Exercise material →
▬▬▬
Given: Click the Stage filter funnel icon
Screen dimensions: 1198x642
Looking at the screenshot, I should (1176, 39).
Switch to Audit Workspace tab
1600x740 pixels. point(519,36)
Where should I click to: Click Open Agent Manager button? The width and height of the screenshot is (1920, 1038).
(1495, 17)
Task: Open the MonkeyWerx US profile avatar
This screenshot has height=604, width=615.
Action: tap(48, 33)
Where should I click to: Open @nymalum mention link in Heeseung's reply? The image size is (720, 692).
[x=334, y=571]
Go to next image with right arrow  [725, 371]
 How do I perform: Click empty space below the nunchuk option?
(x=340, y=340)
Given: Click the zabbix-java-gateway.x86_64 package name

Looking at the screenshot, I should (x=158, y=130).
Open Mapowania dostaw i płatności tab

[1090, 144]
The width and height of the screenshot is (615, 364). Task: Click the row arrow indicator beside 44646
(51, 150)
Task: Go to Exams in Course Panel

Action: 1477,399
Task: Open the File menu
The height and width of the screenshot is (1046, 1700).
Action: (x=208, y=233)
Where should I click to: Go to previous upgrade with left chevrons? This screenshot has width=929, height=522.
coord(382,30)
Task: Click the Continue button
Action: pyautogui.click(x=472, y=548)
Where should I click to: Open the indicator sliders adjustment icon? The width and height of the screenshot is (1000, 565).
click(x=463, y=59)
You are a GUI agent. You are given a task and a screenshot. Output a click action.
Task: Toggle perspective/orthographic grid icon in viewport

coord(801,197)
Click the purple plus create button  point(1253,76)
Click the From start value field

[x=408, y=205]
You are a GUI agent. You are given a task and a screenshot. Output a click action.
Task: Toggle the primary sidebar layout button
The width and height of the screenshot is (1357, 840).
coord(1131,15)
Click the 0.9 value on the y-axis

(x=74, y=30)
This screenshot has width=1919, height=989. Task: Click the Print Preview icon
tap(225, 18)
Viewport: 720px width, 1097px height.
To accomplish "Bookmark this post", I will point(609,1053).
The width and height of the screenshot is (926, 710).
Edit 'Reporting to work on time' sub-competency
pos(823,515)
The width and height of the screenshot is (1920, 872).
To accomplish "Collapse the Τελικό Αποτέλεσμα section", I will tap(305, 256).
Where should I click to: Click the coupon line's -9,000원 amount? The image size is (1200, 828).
▬▬▬
What to work on →
Give back the entire listing verbatim.

Task output →
Given: Click the Stage filter funnel icon
Screen dimensions: 1198x642
Looking at the screenshot, I should (1176, 39).
Switch to Audit Workspace tab
1600x740 pixels. point(519,36)
Where should I click to: Click Open Agent Manager button? The width and height of the screenshot is (1920, 1038).
(1495, 17)
Task: Open the MonkeyWerx US profile avatar
This screenshot has height=604, width=615.
Action: tap(48, 33)
Where should I click to: Open @nymalum mention link in Heeseung's reply? The image size is (720, 692).
[x=334, y=571]
Go to next image with right arrow  [725, 371]
 How do I perform: Click empty space below the nunchuk option?
(x=340, y=340)
Given: Click the zabbix-java-gateway.x86_64 package name

Looking at the screenshot, I should (x=158, y=130).
Open Mapowania dostaw i płatności tab

[1090, 144]
The width and height of the screenshot is (615, 364). Task: Click the row arrow indicator beside 44646
(51, 150)
Task: Go to Exams in Course Panel

Action: 1477,399
Task: Open the File menu
The height and width of the screenshot is (1046, 1700).
Action: (x=208, y=233)
Where should I click to: Go to previous upgrade with left chevrons? This screenshot has width=929, height=522.
coord(382,30)
Task: Click the Continue button
Action: pyautogui.click(x=472, y=548)
Where should I click to: Open the indicator sliders adjustment icon? The width and height of the screenshot is (1000, 565).
click(x=463, y=59)
You are a GUI agent. You are given a task and a screenshot. Output a click action.
Task: Toggle perspective/orthographic grid icon in viewport

coord(801,197)
Click the purple plus create button  point(1253,76)
Click the From start value field

[x=408, y=205]
You are a GUI agent. You are given a task and a screenshot. Output a click action.
Task: Toggle the primary sidebar layout button
The width and height of the screenshot is (1357, 840).
coord(1131,15)
Click the 0.9 value on the y-axis

(x=74, y=30)
This screenshot has width=1919, height=989. Task: Click the Print Preview icon
tap(225, 18)
Viewport: 720px width, 1097px height.
To accomplish "Bookmark this post", I will point(609,1053).
The width and height of the screenshot is (926, 710).
Edit 'Reporting to work on time' sub-competency
pos(823,515)
The width and height of the screenshot is (1920, 872).
To accomplish "Collapse the Τελικό Αποτέλεσμα section", I will tap(305, 256).
Where should I click to: Click the coupon line's -9,000원 amount? The image size is (1200, 828).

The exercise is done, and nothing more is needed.